The concentration deviation in the stirrer generated by mixing fluids, which were initially placed at the lower portion and the upper portion in the stirrer, as time goes on, may be calculated to judge the degree of vertical mixing. As can be seen from FIG. 2, as compared with the stirrer (Comparative Example 1) on which no groove was formed, the concentration deviation was rapidly reduced and the vertical mixing was thus enhanced in the stirrer (Example) having the grooves formed on the inner surface of the stirrer container.
FIG. 3 is a mimetic diagram for comparing velocity distribution of the stirrer (Comparative Example 2) having baffles provided therein with velocity distribution of the stirrer (Example) on which the grooves are formed.
Regarding the velocity distributions at the horizontal sectional planes shown in FIG. 3, it was possible to know that the velocity around the baffle of the stirrer (Comparative Example 2) having baffles provided therein was significantly reduced, but the velocity around the grooves formed on the inner surface of the stirrer container of the Example was maintained.

REFERENCE NUMERALS

10: Stirrer container
20: Projection
30: Groove

Claims

1. A stirrer, comprising;

a plurality of projections formed on an inner surface of a stirrer container; and

a plurality of grooves, each of grooves being formed between the projections.

2. The stirrer of claim 1, wherein the plurality of projections are spirally arranged.

3. The stirrer of claim 1, wherein each of the plurality of projections independently has a semi-circular cross-sectional shape, a semi-elliptical cross-sectional shape, or a polygonal cross-sectional shape.

4. The stirrer of claim 1, wherein each of the plurality of projections is independently inclined with respect to a vertical plane of the container.

5. The stirrer of claim 4, wherein an angle between each of the plurality of projections and the vertical plane of the container is 10 to 70°.

6. The stirrer of claim 1, wherein a length of each of the plurality of projections is independently 75 to 500% of a length of the container.

7. The stirrer of claim 1, wherein a height of each of the plurality of projections is independently 0.5 to 20% of a diameter of the container.

8. The stirrer of claim 1, wherein a width of each of the plurality of projections is independently 0.5 to 40% of a diameter of the container.

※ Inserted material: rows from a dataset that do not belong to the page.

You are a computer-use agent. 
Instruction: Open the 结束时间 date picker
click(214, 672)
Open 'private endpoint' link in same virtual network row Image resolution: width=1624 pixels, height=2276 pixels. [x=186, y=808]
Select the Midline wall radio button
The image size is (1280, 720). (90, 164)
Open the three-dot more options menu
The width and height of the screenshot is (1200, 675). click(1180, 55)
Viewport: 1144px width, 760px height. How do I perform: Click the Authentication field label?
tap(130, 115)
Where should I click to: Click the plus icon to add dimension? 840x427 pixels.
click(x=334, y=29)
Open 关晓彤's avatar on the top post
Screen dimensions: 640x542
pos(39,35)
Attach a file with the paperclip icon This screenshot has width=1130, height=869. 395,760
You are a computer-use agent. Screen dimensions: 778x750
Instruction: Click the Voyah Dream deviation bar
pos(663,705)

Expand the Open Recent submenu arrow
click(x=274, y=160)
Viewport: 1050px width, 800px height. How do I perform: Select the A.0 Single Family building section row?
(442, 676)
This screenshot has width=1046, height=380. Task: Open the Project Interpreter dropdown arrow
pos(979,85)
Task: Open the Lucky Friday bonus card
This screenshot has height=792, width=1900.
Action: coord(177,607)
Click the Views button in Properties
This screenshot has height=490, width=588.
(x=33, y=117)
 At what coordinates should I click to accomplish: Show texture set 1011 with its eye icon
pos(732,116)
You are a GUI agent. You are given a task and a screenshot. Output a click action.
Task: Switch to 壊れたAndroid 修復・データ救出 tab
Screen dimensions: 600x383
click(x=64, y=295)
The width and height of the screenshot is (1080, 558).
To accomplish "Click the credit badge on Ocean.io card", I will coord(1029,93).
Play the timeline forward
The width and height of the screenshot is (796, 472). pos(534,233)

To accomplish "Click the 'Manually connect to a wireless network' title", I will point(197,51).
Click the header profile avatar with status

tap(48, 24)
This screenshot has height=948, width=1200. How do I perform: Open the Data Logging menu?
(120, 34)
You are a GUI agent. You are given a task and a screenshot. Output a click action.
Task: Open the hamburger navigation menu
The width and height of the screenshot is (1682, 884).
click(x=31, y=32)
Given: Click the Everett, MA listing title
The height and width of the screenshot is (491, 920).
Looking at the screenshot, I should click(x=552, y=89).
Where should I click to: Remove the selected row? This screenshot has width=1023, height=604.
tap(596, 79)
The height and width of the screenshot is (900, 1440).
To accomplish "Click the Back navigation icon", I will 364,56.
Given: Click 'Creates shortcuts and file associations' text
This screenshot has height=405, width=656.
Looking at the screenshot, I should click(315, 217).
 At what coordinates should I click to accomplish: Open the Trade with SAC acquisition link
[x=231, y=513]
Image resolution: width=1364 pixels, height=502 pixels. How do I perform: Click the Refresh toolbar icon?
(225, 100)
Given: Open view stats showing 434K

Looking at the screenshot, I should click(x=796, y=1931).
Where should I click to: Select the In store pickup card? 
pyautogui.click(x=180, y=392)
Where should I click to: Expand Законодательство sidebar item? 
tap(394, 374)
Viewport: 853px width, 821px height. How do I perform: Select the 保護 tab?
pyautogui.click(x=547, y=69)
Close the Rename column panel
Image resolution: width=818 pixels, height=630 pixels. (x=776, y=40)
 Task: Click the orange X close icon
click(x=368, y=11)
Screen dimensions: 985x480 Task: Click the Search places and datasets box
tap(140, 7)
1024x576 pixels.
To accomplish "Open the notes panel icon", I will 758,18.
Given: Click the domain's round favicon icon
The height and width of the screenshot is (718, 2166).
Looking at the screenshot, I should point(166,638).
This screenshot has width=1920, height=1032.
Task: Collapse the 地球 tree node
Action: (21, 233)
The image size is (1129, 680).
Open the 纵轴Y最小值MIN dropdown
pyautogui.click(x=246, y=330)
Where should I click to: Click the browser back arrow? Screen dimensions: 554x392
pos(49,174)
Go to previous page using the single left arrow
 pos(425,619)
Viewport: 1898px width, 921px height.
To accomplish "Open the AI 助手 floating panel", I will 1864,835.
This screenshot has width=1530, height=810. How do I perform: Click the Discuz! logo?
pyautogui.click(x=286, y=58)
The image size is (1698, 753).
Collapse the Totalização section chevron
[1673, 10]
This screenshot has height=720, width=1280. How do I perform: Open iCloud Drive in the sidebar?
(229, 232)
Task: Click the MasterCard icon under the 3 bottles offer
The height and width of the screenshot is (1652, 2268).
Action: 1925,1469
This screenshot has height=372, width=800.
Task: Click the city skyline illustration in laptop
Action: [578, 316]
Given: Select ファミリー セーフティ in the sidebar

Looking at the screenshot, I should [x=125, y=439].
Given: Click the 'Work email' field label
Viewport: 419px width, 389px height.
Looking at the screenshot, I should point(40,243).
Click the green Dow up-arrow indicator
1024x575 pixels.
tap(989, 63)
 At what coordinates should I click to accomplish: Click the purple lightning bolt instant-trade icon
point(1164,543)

9. The stirrer of claim 1, wherein a distance between the projections is independently 1 to 160% of a diameter of the container.

10. The stirrer of claim 1, wherein a width of the plurality of grooves is 50 to 1000% of a width of the plurality of projections.

11. The stirrer of claim 1, wherein the number of the projections is 2 to 100.

12. The stirrer of claim 1, wherein the stirrer further comprises a propeller or an impeller, and the height of the projection is gradually increased from one portion adjacent to the propeller or the impeller toward the other portion opposite to the one portion adjacent to the propeller or the impeller.

13. The stirrer of claim 1, wherein the projections are formed into multiple stages along the vertical direction, the horizontal direction, or both directions of the container, and the stages of the projections are spaced from each other.

14. The stirrer of claim 13, wherein the number of stages is 2 to 10.

15. The stirrer of claim 13, wherein at least one of the number, the shape, the angle, the length, the height, the width of the projections, and the distance between the projections of one stage differs from that of another stage.

16. The stirrer of claim 13, wherein the stirrer further comprises a propeller or an impeller, and the number of the projections is gradually increased or the distance between the projections is gradually decreased from one stage adjacent to the propeller or the impeller toward the other stage opposite to the one stage adjacent to the propeller or the impeller.

17. A method for mixing substances using the stirrer according to claim 1.